TextOutputFormat is the default OutputFormat.
OutputCommitter
OutputCommitter describes the commit of task output for a MapReduce job.
The MapReduce framework relies on the OutputCommitter of the job to:
Setup the job during initialization. For example, create the temporary output directory for the job during the initialization of the job. Job setup is done by a separate task when the job is in PREP state and after initializing tasks. Once the setup task completes, the job will be moved to RUNNING state.
Cleanup the job after the job completion. For example, remove the temporary output directory after the job completion. Job cleanup is done by a separate task at the end of the job. Job is declared SUCCEDED/FAILED/KILLED after the cleanup task completes.
Setup the task temporary output. Task setup is done as part of the same task, during task initialization.
Check whether a task needs a commit. This is to avoid the commit procedure if a task does not need commit.
Commit of the task output. Once task is done, the task will commit it’s output if required.
Discard the task commit. If the task has been failed/killed, the output will be cleaned-up. If task could not cleanup (in exception block), a separate task will be launched with same attempt-id to do the cleanup.
FileOutputCommitter is the default OutputCommitter. Job setup/cleanup tasks occupy map or reduce containers, whichever is available on the NodeManager. And JobCleanup task, TaskCleanup tasks and JobSetup task have the highest priority, and in that order.
Task Side-Effect Files
In some applications, component tasks need to create and/or write to side-files, which differ from the actual job-output files.
In such cases there could be issues with two instances of the same Mapper or Reducer running simultaneously (for example, speculative tasks) trying to open and/or write to the same file (path) on the FileSystem. Hence the application-writer will have to pick unique names per task-attempt (using the attemptid, say attempt_200709221812_0001_m_000000_0), not just per task.
To avoid these issues the MapReduce framework, when the OutputCommitter is FileOutputCommitter, maintains a special ${mapreduce.output.fileoutputformat.outputdir}/_temporary/_${taskid} sub-directory accessible via ${mapreduce.task.output.dir} for each task-attempt on the FileSystem where the output of the task-attempt is stored. On successful completion of the task-attempt, the files in the ${mapreduce.output.fileoutputformat.outputdir}/_temporary/_${taskid} (only) are promoted to ${mapreduce.output.fileoutputformat.outputdir}. Of course, the framework discards the sub-directory of unsuccessful task-attempts. This process is completely transparent to the application.

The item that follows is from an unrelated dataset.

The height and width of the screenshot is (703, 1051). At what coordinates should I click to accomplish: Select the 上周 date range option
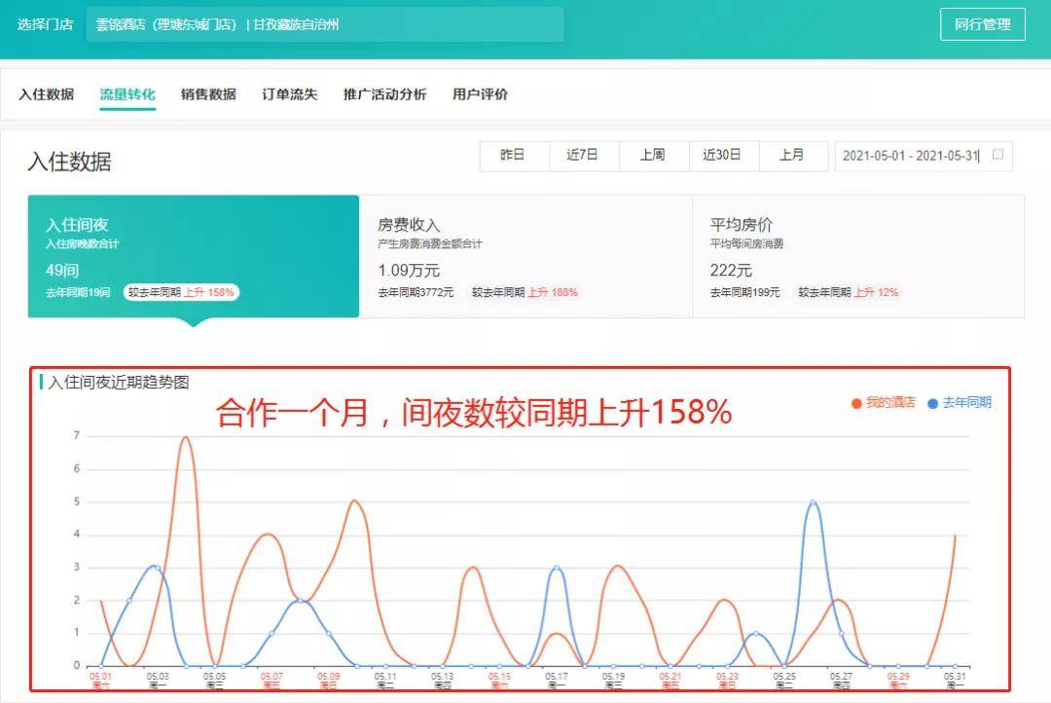(654, 156)
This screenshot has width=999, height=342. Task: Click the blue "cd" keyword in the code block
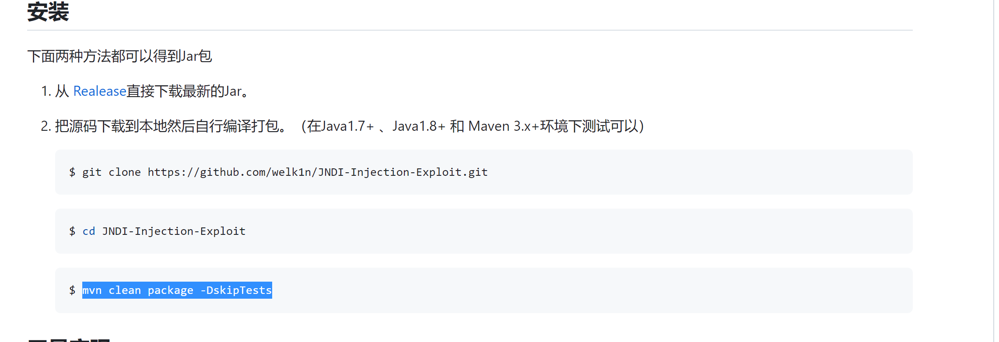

The application-writer can take advantage of this feature by creating any side-files required in ${mapreduce.task.output.dir} during execution of a task via FileOutputFormat.getWorkOutputPath(Conext), and the framework will promote them similarly for succesful task-attempts, thus eliminating the need to pick unique paths per task-attempt.
Note: The value of ${mapreduce.task.output.dir} during execution of a particular task-attempt is actually ${mapreduce.output.fileoutputformat.outputdir}/_temporary/_{$taskid}, and this value is set by the MapReduce framework. So, just create any side-files in the path returned by FileOutputFormat.getWorkOutputPath(Conext) from MapReduce task to take advantage of this feature.
The entire discussion holds true for maps of jobs with reducer=NONE (i.e. 0 reduces) since output of the map, in that case, goes directly to HDFS.
RecordWriter
RecordWriter writes the output <key, value> pairs to an output file.
RecordWriter implementations write the job outputs to the FileSystem.